Adam était maintenant sur le trottoir d’en face. Il avait posé par terre, à côté de lui, son paquet d’affaires et sa Revue. Il se tenait le dos tourné à la mer, et le vent faisait baller ses pantalons jaunes. Il y avait quelque chose de légèrement pédantesque dans la façon dont il s’était placé: derrière lui, la rambarde étalait un quadrillage de madriers en fer peint; on voyait entre les vides l’étendue des quais ou des docks avec les ouvriers débardeurs. Toute cette agitation était censée contraster avec le visage impavide, vaguement oblong, d’Adam. On sentait que, s’il y avait eu là un banc, Adam y serait monté. Pourtant, son attitude n’était pas celle d’un orateur public; il avait su afficher sur toute sa silhouette un air général de désinvolture. Sa voix, à présent, vibrait moins dans les notes graves, et atteignait par instants un registre plus aigu, assez faux. Il ne cherchait d’ailleurs pas à parfaire une harmonie; en fait, rien n’était plus discordant que la présence de cet homme parfaitement debout et immobile au milieu des clairs-obscurs mouvants du paysage; et rien de plus désagréable que l’idée de cet homme parlant tout haut, tout seul, devant la foule des badauds, sous le soleil d’environ 13 heures 30.
Ce qu’Adam disait était plus clair; il avait adopté un ton, entre le prêche fanatique et la harangue de repas de noces. Il disait:
«Mesdames et messieurs, arrêtez-vous. Écoutez un peu ce que je dis. Vous ne faites pas assez attention aux discours qu’on vous fait. — Et pourtant, on vous en fait quotidiennement, à longueur de journée, et d’heures. À la radio, à la télévision, à la messe, au théâtre, au cinéma, dans les festins et dans les fêtes foraines. La parole est pourtant facile, et rien n’est plus agréable qu’une fable ainsi contée à bout portant. À bâtons rompus. Vous êtes des habitués. Vous n’êtes pas des hommes, parce que vous ne savez pas que vous vivez dans un monde humain. Apprenez à parler. Essayez, vous aussi. Même si vous n’avez rien à dire. Puisque je vous dis qu’on vous donne la parole. Pourquoi ne pas essayer, tant que vous êtes, de remplacer vos propres machines: allez, parlez, de droite et de gauche. Propagez la bonne parole. Vous verrez, bientôt vous n’aurez plus besoin de radios ou de télés. Vous vous rencontrerez simplement au coin d’une rue, comme moi aujourd’hui, et vous vous raconterez des histoires. N’importe lesquelles. Et vous verrez vos enfants et vos femmes s’attrouper, et vous écouter avidement. Vous pourrez leur raconter les plus belles choses, indéfiniment…»
Maintenant, l’auditoire était formé; il était composé à peu près de:
1°) une dizaine de femmes, d’hommes et d’enfants, en nombre fixe.
2°) une vingtaine d’autres qui s’en allaient après un moment.
En tout, une trentaine de spectateurs, en moyenne, qui formait un bouchon sur le trottoir.

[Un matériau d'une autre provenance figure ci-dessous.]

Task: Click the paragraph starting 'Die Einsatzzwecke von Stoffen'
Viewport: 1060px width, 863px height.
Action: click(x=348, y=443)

«Je vais vous raconter quelque chose. Écoutez. Je — il y a quelque temps déjà, j’étais assis sur les marches d’un escalier, dans la montagne. Je fumais une cigarette. Du point où j’étais, la vue était belle, et je la contemplais avec grand plaisir. On voyait, en face, une colline, puis la ville, qui s’étendait jusqu’à la mer, et la courbe longue du rivage. Tout était bien calme. Le ciel occupait les trois quarts du panorama. Et la terre, en dessous, était si paisible qu’on aurait dit — qu’elle continuait le ciel. Vous voyez le genre. Deux montagnes, une ville, une rivière, une baie, un peu de mer, et une colonne de fumée qui montait en vrille jusqu’aux nuages. Un peu partout. Tout ça, ce sont les éléments que je vous donne pour que vous compreniez bien la suite. Vous comprenez?»
Personne ne répondit, mais quelques-uns hochèrent la tête en riant.
Adam choisit un spectateur au hasard et le regarda. Il le questionna:
«Vous comprenez?»
«Oui, oui, je comprends» fit l’homme.
«Et — n’avez-vous rien à raconter, vous?»
«Moi?»
«Oui, vous, pourquoi pas? Vous habitez à la campagne?»
L’homme eut une sorte de mouvement de recul auquel la foule sembla prendre part.
«Non, je —»
«Vous vendez quelque chose? dit une femme.»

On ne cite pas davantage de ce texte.